While parents and therapists will know to which group the child is assigned, those assessing the baby before, immediately after and then again at six months will not.
Children in the control group will be offered intensive therapy after the six-month assessment.
Ramey said they want to find out if three hours a day of therapy is as effective as six.
“A big debate has been whether three hours produces benefits as large and as lasting as the six-hour dosage. So this will answer this question,” she said. “It would be great if the three-hour is just as good as the six-hour. Wonderful. If the six-hour is a lot better, then we need to know that. This is the rest of the child’s life, and being able to use an arm and a hand affects balance, crawling and walking.”
Depending on how quickly babies are enrolled, the answer could come in less than four years.

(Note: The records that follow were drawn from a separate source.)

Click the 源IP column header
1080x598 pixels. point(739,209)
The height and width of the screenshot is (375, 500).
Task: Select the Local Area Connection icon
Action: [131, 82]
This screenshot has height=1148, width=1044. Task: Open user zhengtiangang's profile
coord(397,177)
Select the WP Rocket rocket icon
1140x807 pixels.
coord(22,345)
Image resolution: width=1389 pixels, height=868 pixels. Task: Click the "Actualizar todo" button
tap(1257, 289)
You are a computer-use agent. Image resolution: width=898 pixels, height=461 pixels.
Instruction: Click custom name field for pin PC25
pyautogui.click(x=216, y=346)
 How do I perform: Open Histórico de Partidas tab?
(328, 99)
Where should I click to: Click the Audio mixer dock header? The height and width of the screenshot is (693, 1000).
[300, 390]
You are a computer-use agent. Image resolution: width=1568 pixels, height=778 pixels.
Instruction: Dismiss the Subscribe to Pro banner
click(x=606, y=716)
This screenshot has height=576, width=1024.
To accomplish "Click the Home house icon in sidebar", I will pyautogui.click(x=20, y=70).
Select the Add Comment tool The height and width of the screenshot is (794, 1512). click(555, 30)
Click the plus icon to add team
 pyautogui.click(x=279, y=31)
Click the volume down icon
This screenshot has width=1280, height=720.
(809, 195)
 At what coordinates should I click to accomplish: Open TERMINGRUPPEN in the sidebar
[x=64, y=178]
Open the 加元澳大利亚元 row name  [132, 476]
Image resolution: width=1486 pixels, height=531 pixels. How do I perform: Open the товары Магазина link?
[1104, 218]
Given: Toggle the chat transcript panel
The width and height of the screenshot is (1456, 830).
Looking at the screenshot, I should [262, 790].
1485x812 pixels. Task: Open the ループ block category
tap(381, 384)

The babies will be as young as 8 months and as old as 24 months.
Usually, by 8 months, babies transfer objects between hands, use their arms to sit up, start to wave and point at objects, and learn to play patty-cake. Babies weakened from stroke can’t do these things.
About 3,000 infants a year in the U.S. are diagnosed with strokes that occur either before birth or within their first month.
“The good news is about half the babies who have strokes don’t have a functional impairment for the rest of their life, or it’s so mild it doesn’t matter,” she said.
The other half may drag a leg when attempting to crawl or are unable to use an arm and hand. They can also have language and cognitive problems.
Ramey said usually children are given the low doses of an hour of physical therapy and an hour of occupational therapy each week, even though it has been shown to not work.
“The field of pediatric rehabilitation has not invested in rigorous scientific studies,” she said.
This study will include 12 centers in Ann Arbor, Michigan; Atlanta; Baltimore; Boston; Chicago; Cincinnati and Columbus, Ohio; Houston; New Haven, Connecticut; Philadelphia and San Diego. When possible, the treatments will be delivered in the child’s home.
Roanoke researchers will most likely work with children whose families travel here for the therapy. The treatment will be delivered without charge, but families will need to pay for their travel and living expenses.
Parents will also be trained in what they should do following the therapy, and they might be required to come for follow-up visits.
Ramey said most children who have participated in Phase 2 trials have shown dramatic improvement.
“We had children who were predicted by the neurologist to never use an arm, to never walk, to be cognitively impaired, who are very accomplished, who are walking, who are doing very well in school, who play sports and do fine motor activity,” she said. “It’s just phenomenal.”
She cautions that the therapy is a treatment, not a cure.